Ausdauersportler sollten Muskeln und Gelenke schonend auf starke Belastungen vorbereiten. Dies gilt für Profisportler ebenso wie für Amateure. Eine Studie aus Österreich beim Kärntner Triathlon zeigt, dass viele Athleten schon vor dem Wettkampf kleine Verletzungen aufwiesen, die sich dann verschlimmerten.
Untersuchungen per Magnetresonanztomografie (MRT) zeigten, dass die anfänglich winzigen Blessuren sich während des Triathlons zu Kniegelenksergüssen, Entzündungen der Achillessehne oder Muskelödemen entwickelten. Ursache war die dauerhafte Überbelastung der Muskeln und Gelenke, wie Studienleiterin Sandra Habernig vom Landeskrankenhaus Klagenfurt auf einem Radiologenkongress in Berlin betonte.
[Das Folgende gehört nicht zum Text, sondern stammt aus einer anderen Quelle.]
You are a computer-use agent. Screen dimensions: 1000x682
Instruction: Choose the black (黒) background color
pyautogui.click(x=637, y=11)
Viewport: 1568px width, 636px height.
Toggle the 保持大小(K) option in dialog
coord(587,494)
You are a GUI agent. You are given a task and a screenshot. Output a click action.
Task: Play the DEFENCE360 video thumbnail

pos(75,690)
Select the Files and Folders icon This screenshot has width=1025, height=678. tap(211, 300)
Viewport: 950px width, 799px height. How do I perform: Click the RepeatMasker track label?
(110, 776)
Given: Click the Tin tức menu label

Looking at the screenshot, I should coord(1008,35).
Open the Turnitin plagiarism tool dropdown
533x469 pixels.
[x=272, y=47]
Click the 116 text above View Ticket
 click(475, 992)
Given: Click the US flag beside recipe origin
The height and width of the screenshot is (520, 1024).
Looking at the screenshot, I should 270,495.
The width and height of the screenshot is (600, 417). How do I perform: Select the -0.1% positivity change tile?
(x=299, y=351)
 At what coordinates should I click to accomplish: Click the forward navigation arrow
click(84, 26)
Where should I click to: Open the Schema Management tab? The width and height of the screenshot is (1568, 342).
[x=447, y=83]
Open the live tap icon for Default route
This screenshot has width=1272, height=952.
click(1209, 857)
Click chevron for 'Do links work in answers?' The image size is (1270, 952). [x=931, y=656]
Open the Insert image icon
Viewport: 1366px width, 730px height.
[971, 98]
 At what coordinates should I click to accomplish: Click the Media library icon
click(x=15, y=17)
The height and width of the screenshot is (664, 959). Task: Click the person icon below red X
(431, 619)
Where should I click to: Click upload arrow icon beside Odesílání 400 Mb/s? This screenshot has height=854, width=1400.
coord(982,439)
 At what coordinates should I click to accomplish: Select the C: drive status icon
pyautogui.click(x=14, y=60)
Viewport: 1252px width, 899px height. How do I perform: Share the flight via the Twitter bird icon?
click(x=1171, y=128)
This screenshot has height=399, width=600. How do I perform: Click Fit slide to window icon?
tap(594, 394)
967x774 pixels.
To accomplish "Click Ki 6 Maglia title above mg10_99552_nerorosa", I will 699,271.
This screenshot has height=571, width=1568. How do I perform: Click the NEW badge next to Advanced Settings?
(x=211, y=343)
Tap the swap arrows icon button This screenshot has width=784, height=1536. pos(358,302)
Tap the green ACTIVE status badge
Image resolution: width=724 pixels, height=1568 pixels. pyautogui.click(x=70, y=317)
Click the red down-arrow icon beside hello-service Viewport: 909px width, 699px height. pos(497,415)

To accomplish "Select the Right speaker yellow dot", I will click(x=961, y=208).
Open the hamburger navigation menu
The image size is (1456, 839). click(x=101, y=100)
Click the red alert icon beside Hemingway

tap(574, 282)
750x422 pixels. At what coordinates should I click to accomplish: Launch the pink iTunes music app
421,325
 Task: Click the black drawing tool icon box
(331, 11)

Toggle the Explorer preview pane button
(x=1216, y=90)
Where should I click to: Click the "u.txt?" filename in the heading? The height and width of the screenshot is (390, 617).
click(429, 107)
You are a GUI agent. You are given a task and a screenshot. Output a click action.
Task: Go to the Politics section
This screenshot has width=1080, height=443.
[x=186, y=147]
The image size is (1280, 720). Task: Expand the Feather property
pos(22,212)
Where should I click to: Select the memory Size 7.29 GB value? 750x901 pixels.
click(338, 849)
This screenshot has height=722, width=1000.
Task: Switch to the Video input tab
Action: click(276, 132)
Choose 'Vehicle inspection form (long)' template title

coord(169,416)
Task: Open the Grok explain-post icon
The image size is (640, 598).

Eine Studie der Universität Essen bestätigt diese Einschätzung. Die Radiologen untersuchten mit einem Hochleistungs-MRT-Gerät die Sprunggelenke von Marathonläufern nach einem Wettkampf. Dabei wiesen viele Athleten zum Teil irreparable Verletzungen auf wie etwa Knorpelschäden, die zu Arthrose führen können. Allerdings betonten sämtliche Forscher auf dem Kongress, dass ein ausgewogenes Training Muskeln, Knochen, Gelenke sowie das Herz-Kreislauf-System stärkt.